▸ **Action item**: All of the records below should be retyped exactly, with no pictures included.

○ ○ ○ ○ ○

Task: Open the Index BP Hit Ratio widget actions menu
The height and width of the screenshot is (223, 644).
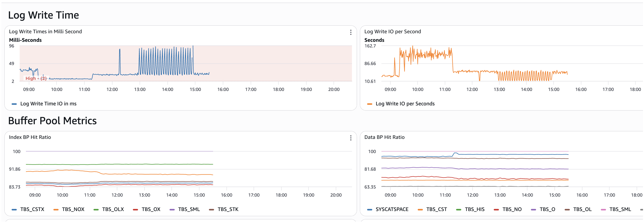Action: (x=351, y=138)
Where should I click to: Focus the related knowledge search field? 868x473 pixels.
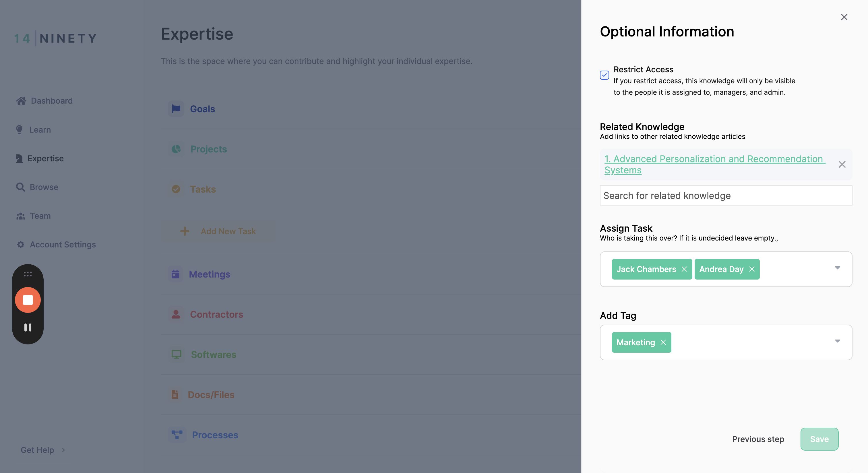click(726, 195)
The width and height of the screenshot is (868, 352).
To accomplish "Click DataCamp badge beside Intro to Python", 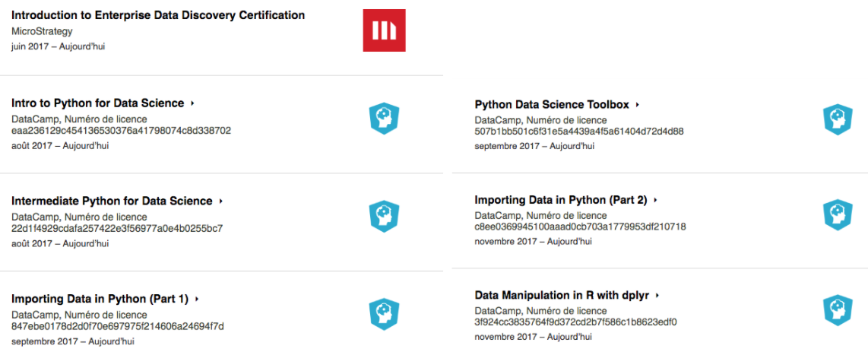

○ ○ ○ ○ ○

▸ **Written solution**:
Task: Open the Index BP Hit Ratio widget actions menu
The height and width of the screenshot is (223, 644).
Action: (x=351, y=138)
Where should I click to: Focus the related knowledge search field? 868x473 pixels.
click(726, 195)
The width and height of the screenshot is (868, 352).
To accomplish "Click DataCamp badge beside Intro to Python", 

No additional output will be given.